Spain floods kill 95 as a year of rain falls in a day

Source: X
At least 95 people have been killed in Spain’s worst flooding in decades when a year’s rain fell in just eight hours, sweeping away bridges and buildings and dragging cars and chunks of masonry from buildings.
A churning tide of brown water gushed through streets in the rain-battered eastern region of Valencia, which produces two-thirds of the citrus fruit grown in Spain.
The torrential downpour caused pile-ups on highways and deluged farmland. Residents clambered onto the roofs of cars as streets turned to rivers.
The death toll appeared to be the worst in Europe from flooding since 2021, when at least 185 people died in Germany.
It is the deadliest flood-related disaster in Spain since 1996, when 87 people died near a town in the Pyrenees mountains.

Debris in the flood-hit municipality of Paiporta, in the province of Valencia.

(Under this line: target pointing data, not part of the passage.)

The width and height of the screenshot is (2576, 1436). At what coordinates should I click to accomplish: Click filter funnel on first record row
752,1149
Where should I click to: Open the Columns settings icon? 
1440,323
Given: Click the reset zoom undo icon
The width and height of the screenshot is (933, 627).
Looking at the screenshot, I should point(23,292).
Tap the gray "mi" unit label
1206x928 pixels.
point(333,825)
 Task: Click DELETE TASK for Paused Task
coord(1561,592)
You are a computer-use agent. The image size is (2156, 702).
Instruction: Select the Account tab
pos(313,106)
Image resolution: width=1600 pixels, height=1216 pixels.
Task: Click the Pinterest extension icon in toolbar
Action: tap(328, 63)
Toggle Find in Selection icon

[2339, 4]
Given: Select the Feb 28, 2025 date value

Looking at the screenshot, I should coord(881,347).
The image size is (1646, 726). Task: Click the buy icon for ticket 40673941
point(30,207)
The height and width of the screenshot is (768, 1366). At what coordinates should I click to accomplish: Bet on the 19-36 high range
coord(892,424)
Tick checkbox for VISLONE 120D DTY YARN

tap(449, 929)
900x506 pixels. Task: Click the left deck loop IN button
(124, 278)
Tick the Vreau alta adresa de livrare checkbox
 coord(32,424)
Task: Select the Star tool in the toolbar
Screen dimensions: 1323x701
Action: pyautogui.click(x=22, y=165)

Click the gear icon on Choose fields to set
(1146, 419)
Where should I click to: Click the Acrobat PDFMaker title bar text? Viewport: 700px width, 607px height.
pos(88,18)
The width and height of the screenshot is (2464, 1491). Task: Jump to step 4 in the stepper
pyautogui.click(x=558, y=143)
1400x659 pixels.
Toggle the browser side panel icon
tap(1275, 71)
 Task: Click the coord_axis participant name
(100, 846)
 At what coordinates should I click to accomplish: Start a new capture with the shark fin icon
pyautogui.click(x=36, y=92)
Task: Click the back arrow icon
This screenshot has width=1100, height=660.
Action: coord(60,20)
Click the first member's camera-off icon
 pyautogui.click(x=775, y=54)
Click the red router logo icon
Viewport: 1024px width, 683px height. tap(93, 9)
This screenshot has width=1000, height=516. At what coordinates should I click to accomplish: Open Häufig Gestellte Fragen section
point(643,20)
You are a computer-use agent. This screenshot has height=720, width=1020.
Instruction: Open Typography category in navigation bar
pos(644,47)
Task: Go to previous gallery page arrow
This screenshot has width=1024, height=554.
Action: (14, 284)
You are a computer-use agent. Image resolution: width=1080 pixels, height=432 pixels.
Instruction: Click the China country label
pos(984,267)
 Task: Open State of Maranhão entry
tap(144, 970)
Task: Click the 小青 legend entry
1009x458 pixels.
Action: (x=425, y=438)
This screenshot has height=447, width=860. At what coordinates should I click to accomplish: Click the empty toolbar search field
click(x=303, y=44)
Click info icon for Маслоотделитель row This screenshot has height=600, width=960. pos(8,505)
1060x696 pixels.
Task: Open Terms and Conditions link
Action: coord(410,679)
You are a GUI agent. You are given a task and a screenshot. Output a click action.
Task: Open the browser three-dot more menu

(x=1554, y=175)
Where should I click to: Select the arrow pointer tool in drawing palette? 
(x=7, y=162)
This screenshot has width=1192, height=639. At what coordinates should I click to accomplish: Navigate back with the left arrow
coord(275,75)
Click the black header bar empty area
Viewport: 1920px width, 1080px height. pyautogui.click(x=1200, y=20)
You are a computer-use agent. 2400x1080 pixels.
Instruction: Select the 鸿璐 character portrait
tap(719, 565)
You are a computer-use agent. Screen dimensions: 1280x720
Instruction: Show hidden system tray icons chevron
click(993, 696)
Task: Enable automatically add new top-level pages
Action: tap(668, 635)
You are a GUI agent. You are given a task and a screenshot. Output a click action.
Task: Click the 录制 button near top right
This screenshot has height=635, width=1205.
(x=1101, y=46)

Photo: AAP
“It’s a river that came through,” said Denis Hlavaty, who waited for rescue on a ledge in the petrol station where he works in the regional capital.
“The doors were torn away and I spent the night there, surrounded by water that was two metres deep.”
The government declared three days of mourning amid the unimaginable tragedy.
Prime Minister Pedro Sanchez promised to rebuild infrastructure that had been destroyed.
“For those who at this moment are still looking for their loved ones, the whole of Spain weeps with you,” he said in a televised address on Wednesday (local time).
Footage shot by emergency services from a helicopter showed bridges that had collapsed and cars and trucks piled on top of each other on highways between flooded fields outside Valencia.
Trains to Madrid and Barcelona were cancelled due to the flooding, and schools and other essential services were suspended in worst-hit areas, officials said.
Power company i-DE, owned by Europe’s biggest utility, Iberdrola, said about 150,000 clients in Valencia had no electricity.
Emergency services in the region urged citizens to avoid all road travel and to follow further official advice. A military unit specialising in rescue operations was sent to some places to help local emergency workers.
Some parts of Valencia, such as the towns of Turis, Chiva or Bunol, had more than 400 millimetres of rain, leading the state weather agency AEMET to declare a red alert. It was lowered to amber on Wednesday as the rain eased.

Cars were tossed around in the raging waters. Photo: AAP
There was also flooding in other parts of the country, including the southern region of Andalusia. Forecasters warned of more bad weather ahead as the storm moved in a north-east.
The regional weather service in Catalonia issued a red alert for the area around Barcelona, warning of high winds and hail, while the AEMET state agency placed the city of Jerez in Andalusia on red alert.
“[The floodwaters] took away lots of dogs, lots of horses, they took away everything,” said Antonio Carmona, a construction worker and resident of Alora in the southern region.
European Commission President Ursula von der Leyen said on X that Europe was ready to help.
“What we’re seeing in Spain is devastating,” she wrote.
ASAJA, one of Spain’s largest farmer groups, said on Tuesday it expected significant damage to crops.
Spain is the world’s largest exporter of fresh and dried oranges, according to trade data provider the Observatory of Economic Complexity. Valencia accounts for about 60 per cent of the country’s citrus production, according to Valencian Institute of Agriculture Investigations.
Scientists say extreme weather events are becoming more frequent in Europe due to climate change. Meteorologists think the warming of the Mediterranean, which increases water evaporation, has a key role in making torrential rain more severe.
“Events of this type, which used to occur many decades apart, are now becoming more frequent and their destructive capacity is greater,” said Ernesto Rodriguez Camino, senior state meteorologist and a member of the Spanish Meteorological Association.